Sunday 15 February 2015

You eat like an animal

Everybody does.  Because we ARE animals.  

Most animals spend a lot of their daily energy foraging (that's biologist talk for looking for food).  The ability to get good food is a major selective pressure (more biologist talk for the situation whereby if you don't eat, you don't have kids, and you therefore don't pass on your crummy inability to find food genes to any future generations).

Of course, most of us in North America don't live like the other animals anymore.  We are bombarded by an obscene excess of food options.  Most of the providers of those options are driven by capitalism.  So, now the pressure is on the food providers to make sure their food items get picked by us.  Instead of all us humans out there on the savannah competing for scraps of berries and meat, the various forms of froot and chik'n are competing for us.  

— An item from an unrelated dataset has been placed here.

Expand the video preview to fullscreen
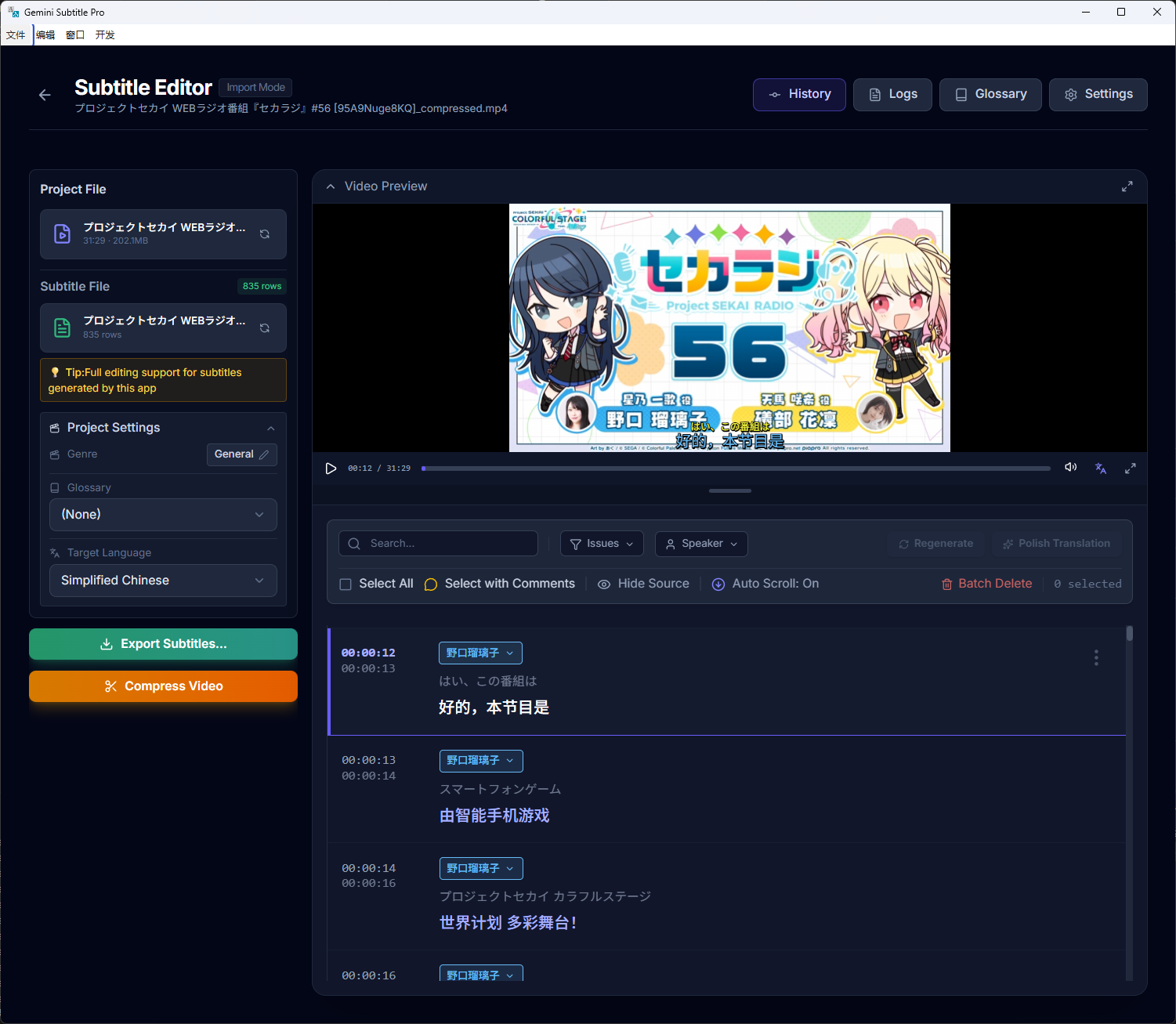This screenshot has width=1176, height=1024. tap(1130, 468)
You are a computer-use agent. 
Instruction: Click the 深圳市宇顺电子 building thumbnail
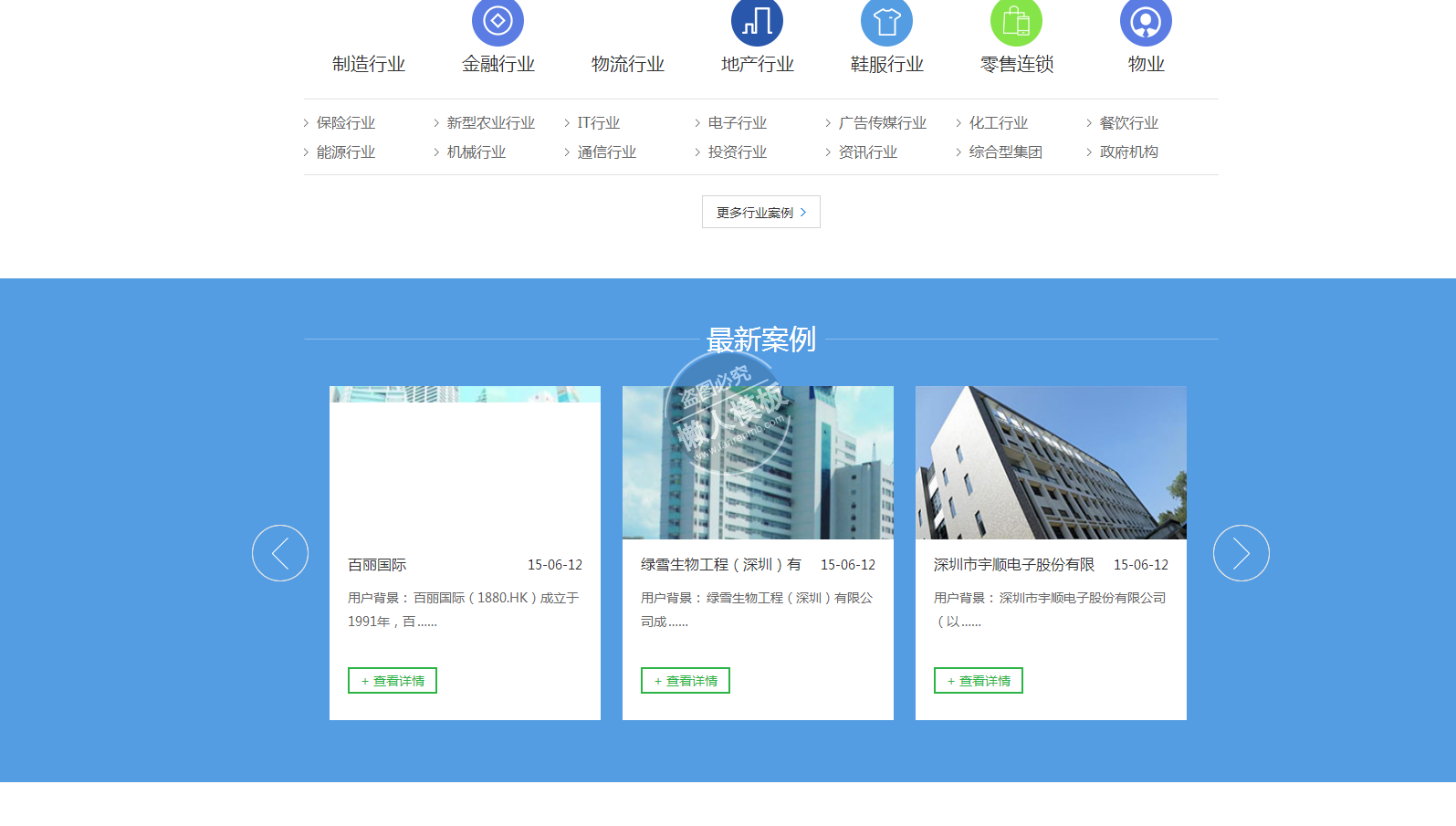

Food companies lure us in through marketing, and through engineering food to make it hyper-palatable: easy to eat, salty, fatty, and sugary, and strangely unsatisfying.  These foods are designed  to over-ride your animal brain and to leave you wanting more.  As I've mentioned before, some foods are really really hard to eat mindfully, and that's because they're made to be that way.

I've been thinking about this lately because of various books I've been reading about industrial food.  Mindful eating is supposed to be about HOW you eat, not WHAT you eat.  But I'm starting to realize that some food-like items make it almost impossible to eat mindfully.  A truly mindful eating practice would be careful with those foods.  


Eat this.
I am inspired by the carrot.  Specifically, the tiny carrots currently available from a local friendly farm, Patchwork Gardens.  Now, these are real carrots.  Lumpy, a little dirty, and packed with so much flavour that you only need to eat a few to feel blissfully happy. I LOVE them. 

Contrast this with those bags of creepy, soggy little carrot cone-clones.  I've often mindlessly eaten dozens of these things, without deriving much satisfaction or enjoyment.  Don't try to tell me you haven't done this.  These are industrial carrots.  They've gone through a lot of steps before they've gotten to you, and they've lost most of their vitality along the way.  You could eat worse things, but why not eat better things?  The real carrots I've been eating satisfy eye, nose, mouth, heart, and cellular hunger.  Mini-carrots are just cold wet crunchers with a bit of sweetness.  How impoverished.
Not this.

I don't like to tell people what to eat, or to push my food ethics on others, but I do want to encourage people to consider eating more real food.  We are so lucky in Kingston - with a little effort, we can find local food for sale in grocery stores and delis 365 days a year!  Hard to believe during a winter like this.